Ahhh - arbor bearings. Thanks for reminding me Brad ;-)

A word (well, I suppose several) on bearings. When I bought the saw, the arbor seemed to spin fine and the runout was excellent too (0.001). But this tear down was initiated originally with the intent of replacing the bearings. Once removed, they seemed to spin fine to me, and I contemplated whether I had wasted my time. But last night I received my new bearings from Accurate Bearings (Lynne was great). When I spin the old bearing by hand, they feel "crunchy" compared to the new bearings, which are smooth like butter. No doubt time would have forced the replacement, likely sooner than later.
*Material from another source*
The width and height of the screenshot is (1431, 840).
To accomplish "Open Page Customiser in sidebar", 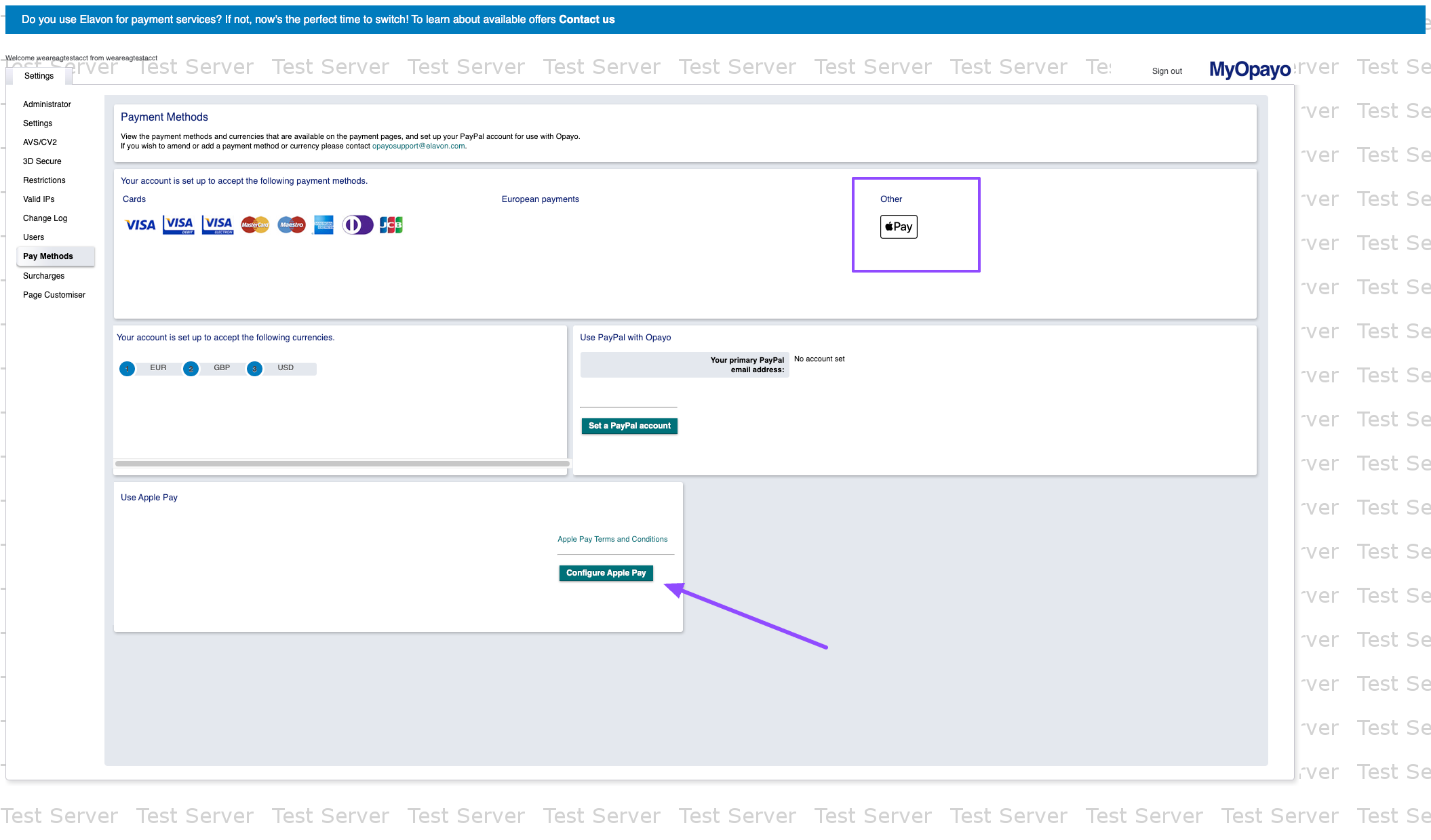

One added benefit - my 1967 had bearings with steel sleeves to enclose the bearings. As it was explained to me, these are useless for keeping out dirt (and sawdust) relative to modern bearings that use a rubber seal to protect the bearings. So after the saw, the jointer is going to get a new set of bearings too (cutter head uses the same size as the arbor - nicely convenient).

As a public service, the arbor bearings are most likely going to be a 6203 equivalent and - at least for my motor model, those are 6205 equivalent. Lynne set me up with Nachi "Quest" bearings made in Japan. I had the opportunity to spend three years living in Japan - I can assure you they take their bearings very seriously. I had purchased one replacement bearing from the manufacturer of my jointer - and paid a rather premium price for something made in China. Live - and learn.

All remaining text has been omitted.